** Start of The records **
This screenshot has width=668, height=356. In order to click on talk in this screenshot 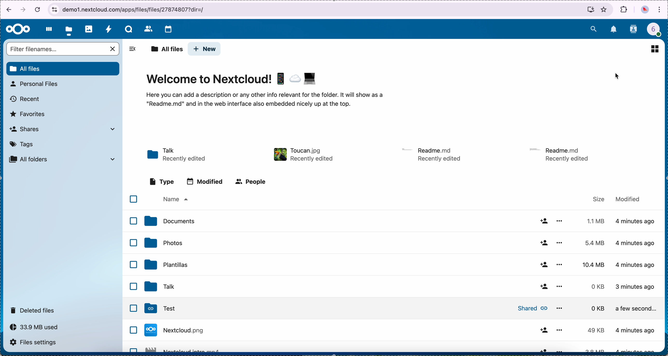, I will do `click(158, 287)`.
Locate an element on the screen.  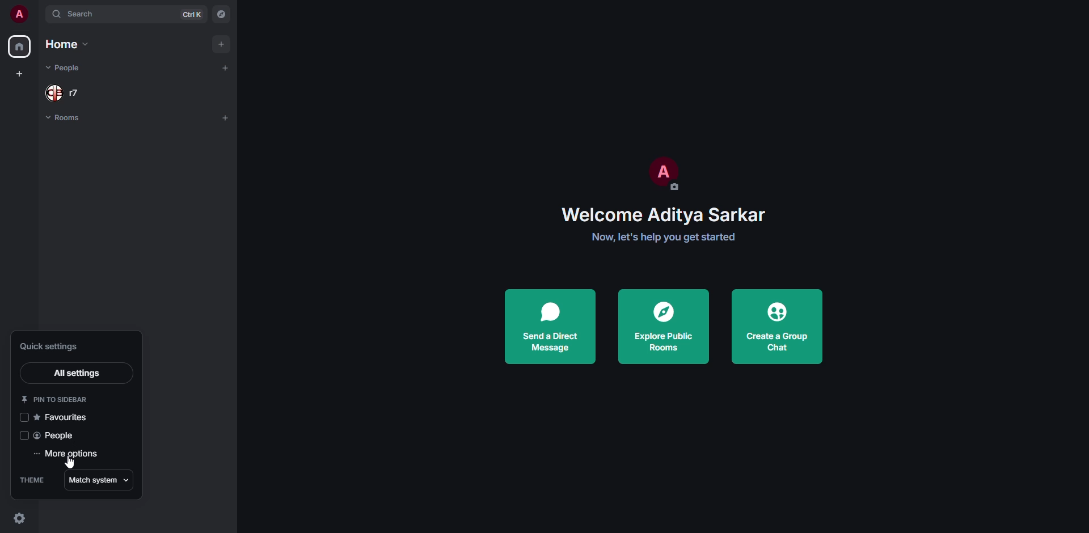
** End of The records **
** Start of The records **
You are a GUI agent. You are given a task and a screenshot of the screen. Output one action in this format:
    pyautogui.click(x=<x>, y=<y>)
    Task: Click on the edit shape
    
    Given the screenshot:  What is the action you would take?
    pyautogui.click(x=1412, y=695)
** End of The records **
** Start of The records **
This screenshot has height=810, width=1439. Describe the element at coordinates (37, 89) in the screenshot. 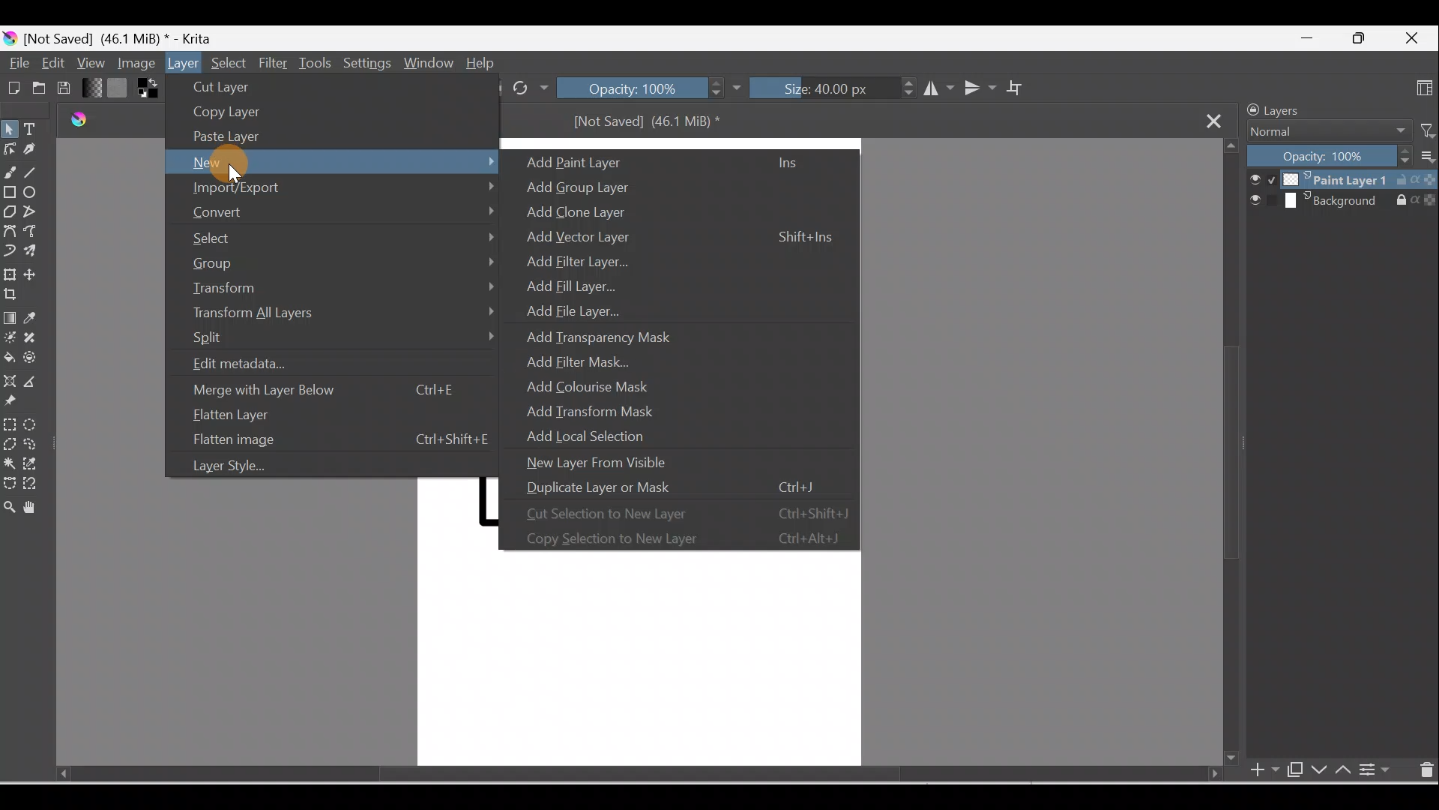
** End of The records **
Return every line of the entries above word for word, from the line containing "You are a GUI" down to the line containing "pyautogui.click(x=1412, y=695)", with both of those lines included.

You are a GUI agent. You are given a task and a screenshot of the screen. Output one action in this format:
    pyautogui.click(x=<x>, y=<y>)
    Task: Click on the edit shape
    
    Given the screenshot:  What is the action you would take?
    pyautogui.click(x=1412, y=695)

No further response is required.